(Collected data)
------------------------------------------------------------------------

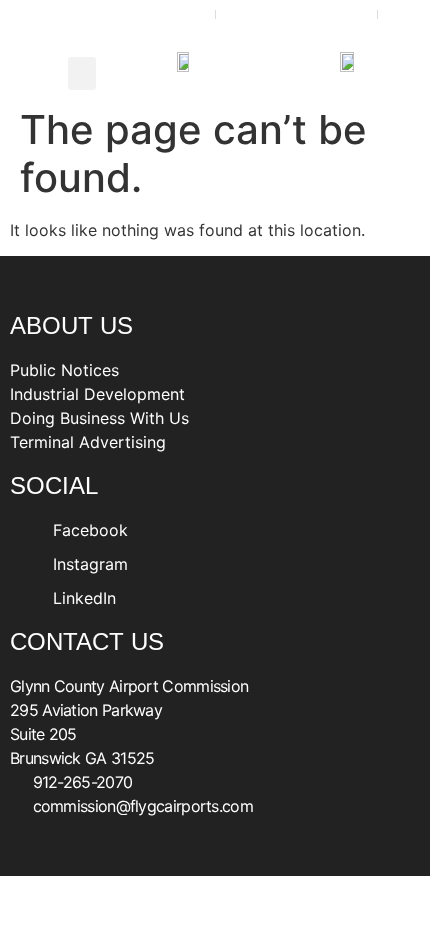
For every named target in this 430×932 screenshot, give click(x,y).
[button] (82, 73)
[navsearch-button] (25, 73)
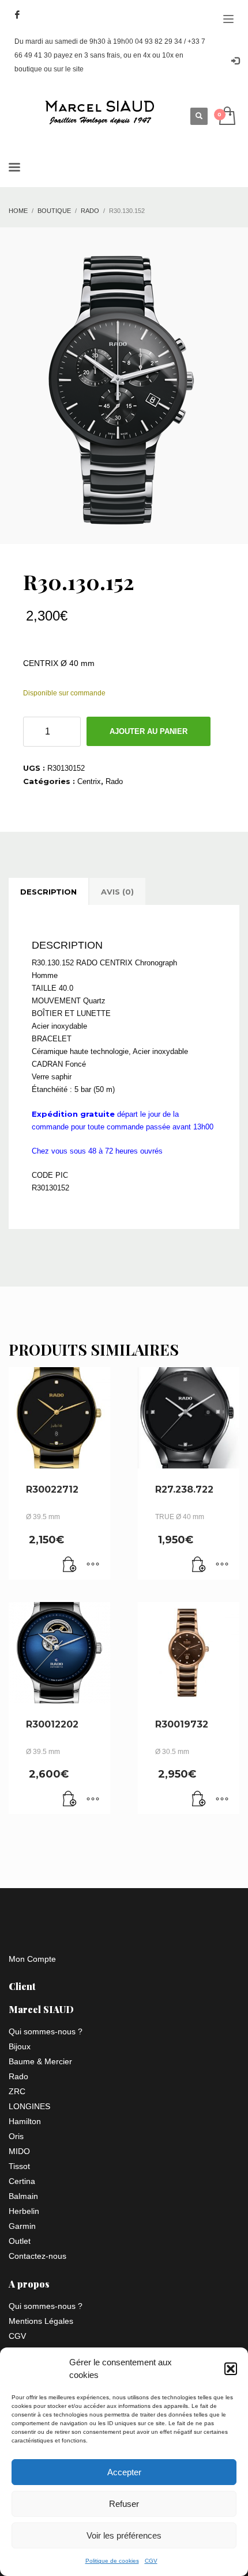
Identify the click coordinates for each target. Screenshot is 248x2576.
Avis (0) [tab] (117, 891)
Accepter (124, 2472)
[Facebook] (17, 14)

------------------------------------------------------------------------

**Description of the task:** The records above should be reproduced exactly, with the pictures omitted.

**Solution to the exercise:**
For every named target in this 430×932 screenshot, give click(x,y).
[button] (82, 73)
[navsearch-button] (25, 73)
Identify the click coordinates for each target. Screenshot is 248x2576.
Avis (0) [tab] (117, 891)
Accepter (124, 2472)
[Facebook] (17, 14)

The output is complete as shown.